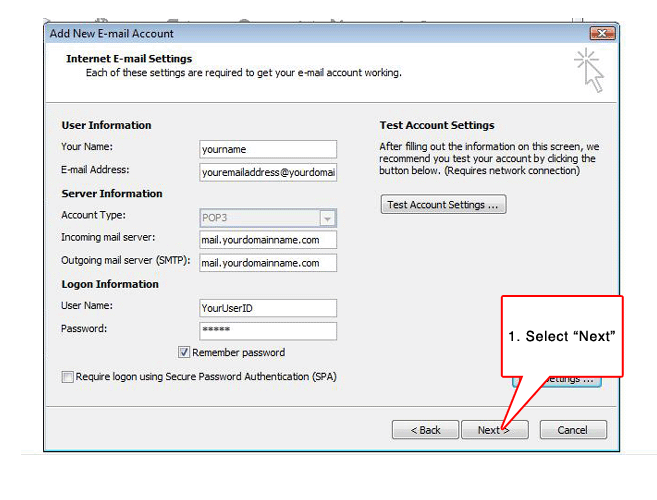Uncheck the Remember password checkbox

coord(184,353)
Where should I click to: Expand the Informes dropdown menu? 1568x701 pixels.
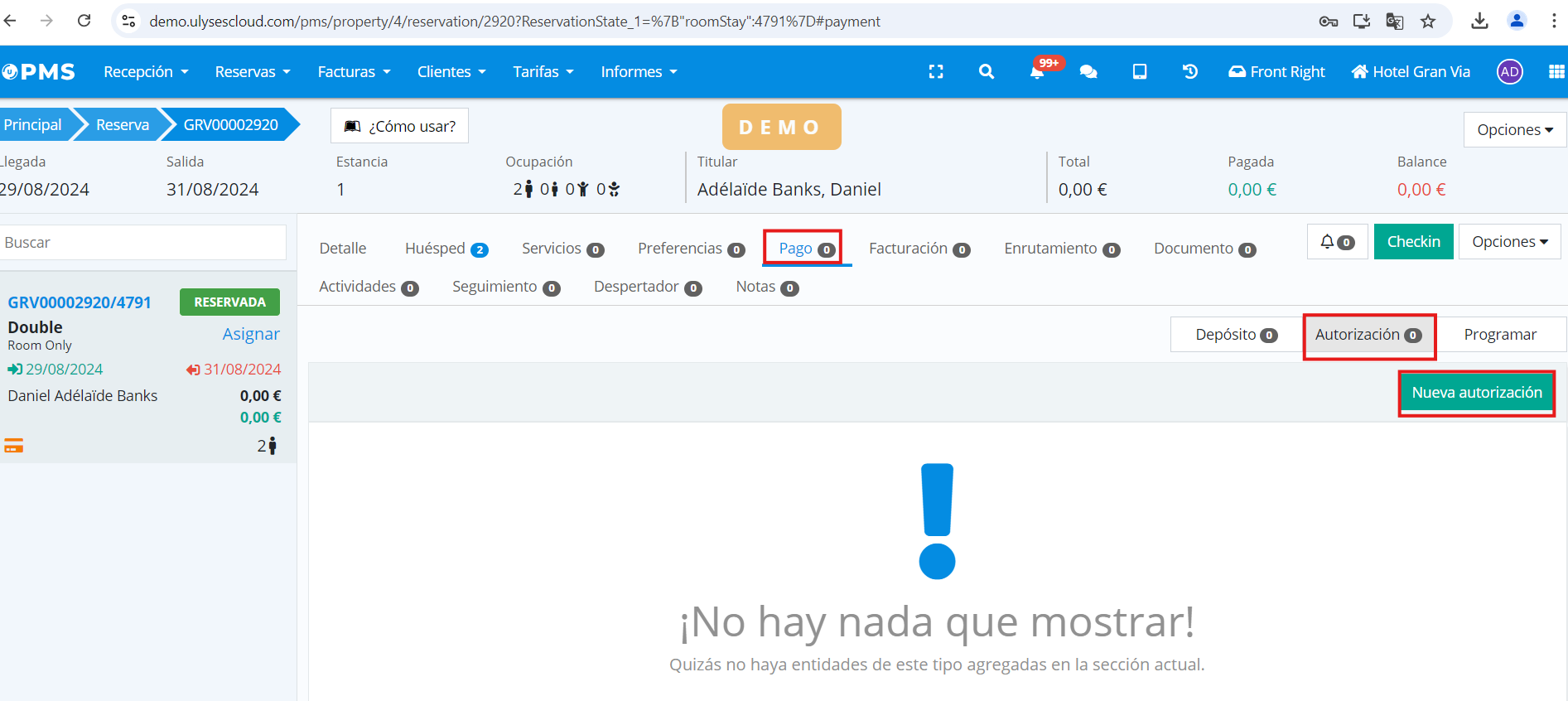[x=639, y=72]
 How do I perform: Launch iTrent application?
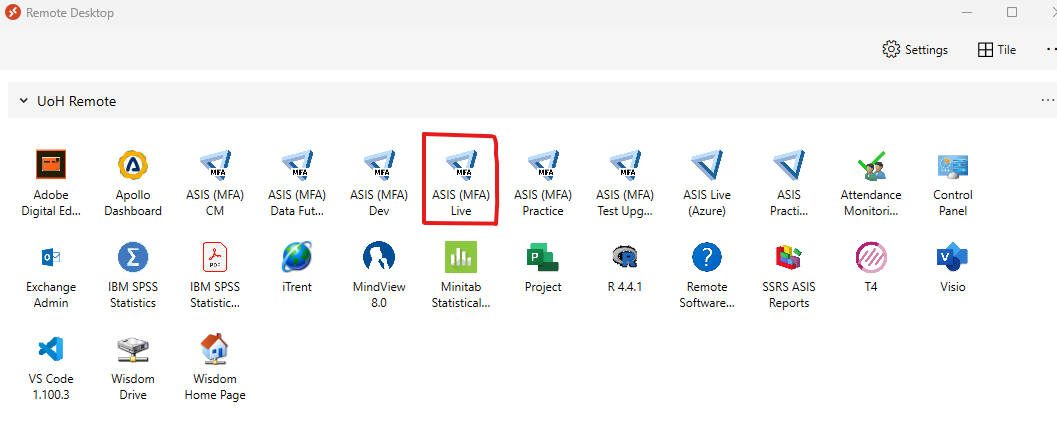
────────
Work instruction:
Restate, word for word and without pictures, the lines from the line containing "Where should I" to the last line of the records above.

The answer:
Where should I click to: Expand the Informes dropdown menu? 1568x701 pixels.
[x=639, y=72]
 How do I perform: Launch iTrent application?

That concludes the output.